Imaging studies of JME patients have focused mainly on thalamo-cortical connections and most have assessed morphological aspects (e.g., cortical thickness, connections between given brain structures) in isolation without their functional correlates and potential psychosocial consequences [29]. We intend to overcome these limitations by utilizing a novel imaging approach and looking for possible morphological and functional alterations from different perspectives. Another serious shortcoming of previous JME imaging studies is the almost exclusive focus on adult populations of JME patients with many years of seizure disorder behind them [29]. Juvenile myoclonic epilepsy manifests itself in early adolescence with a peak at around 14–16 years and therefore it is of decisive importance to carry out imaging studies on young patients with new-onset JME.

In our upcoming study, we plan to include prospectively at least 50 patients with newly manifested JME (within the first 3 years of disease onset).

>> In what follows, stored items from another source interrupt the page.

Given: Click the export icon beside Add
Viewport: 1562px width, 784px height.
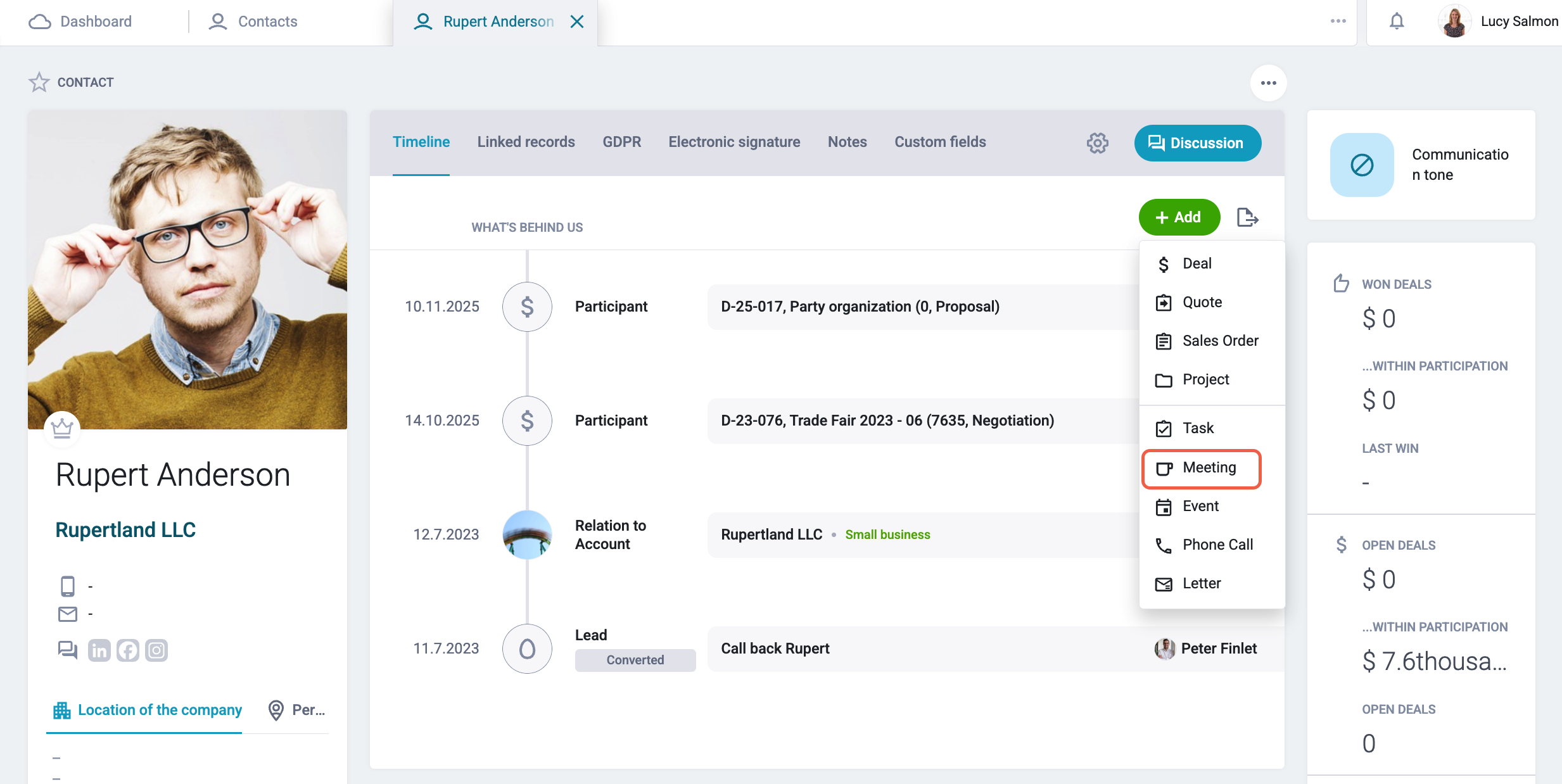Looking at the screenshot, I should pos(1247,217).
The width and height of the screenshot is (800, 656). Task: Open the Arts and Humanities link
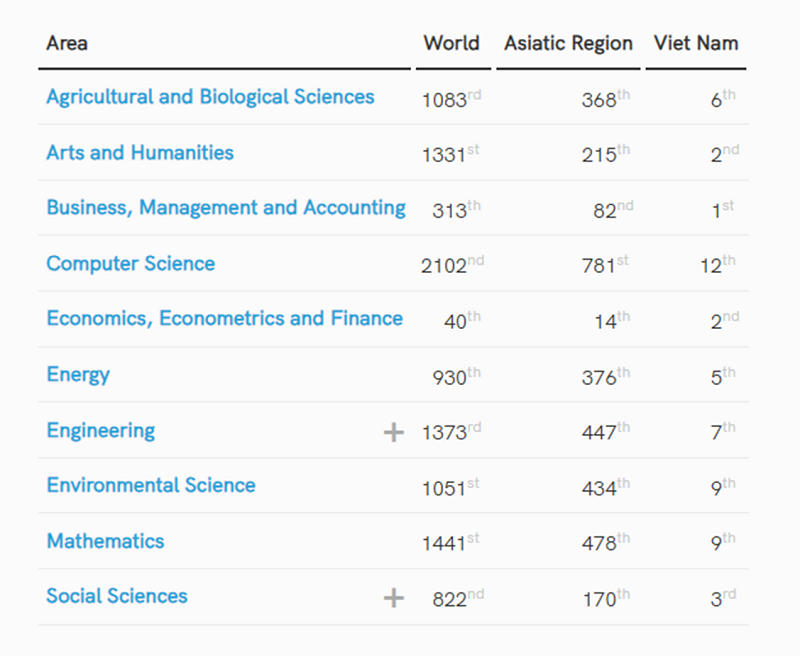(140, 153)
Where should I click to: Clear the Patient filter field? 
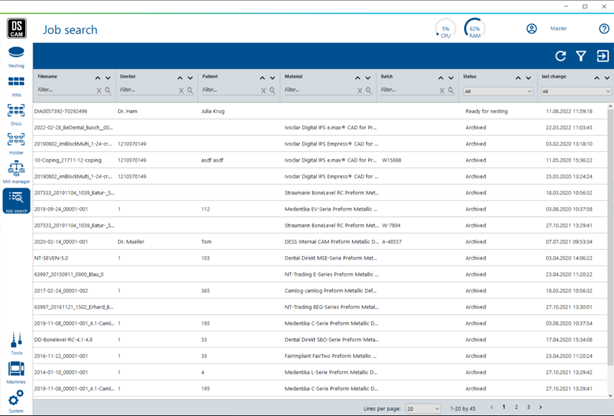click(x=261, y=91)
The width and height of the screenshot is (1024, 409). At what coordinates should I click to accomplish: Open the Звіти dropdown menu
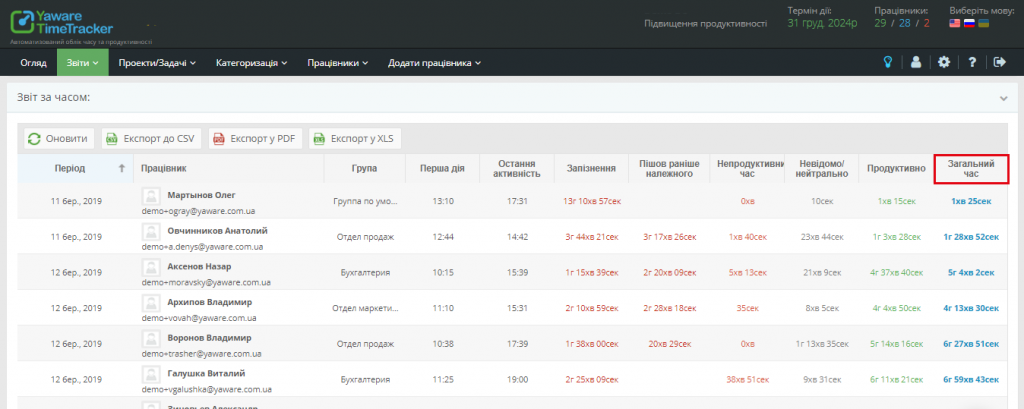coord(82,63)
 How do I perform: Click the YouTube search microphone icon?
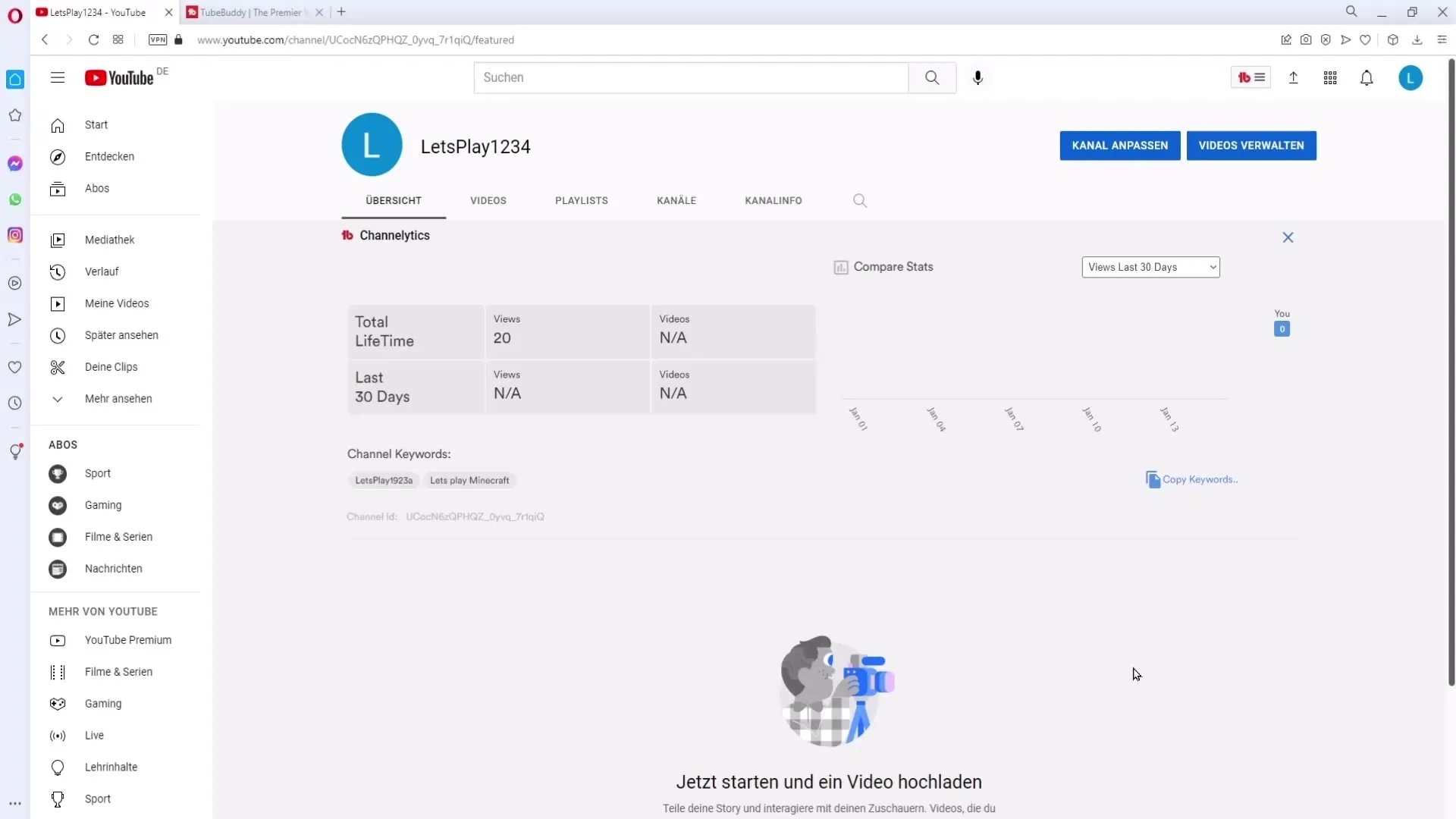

We aim to compare imaging and neuropsychological data of younger patients with newly manifested JME with those who have longstanding JME in order to determine whether cerebral structural/functional changes are intrinsic to the epileptic condition or whether they represent the result of longstanding seizure activity. Cognitive dysfunction and increased cortical excitability have been reported in siblings of JME patients [30]. We aim to further investigate the cognitive profile and imaging correlates in the siblings of JME patients with a focus on emotion recognition and social cognition.

Other important questions concerning the impact of various disease variables (seizure types, frequency, seizure freedom, EEG patterns, etc.) as well as the effect of the anti-epileptic drug treatment on emotion recognition and social cognition will be addressed in our upcoming study.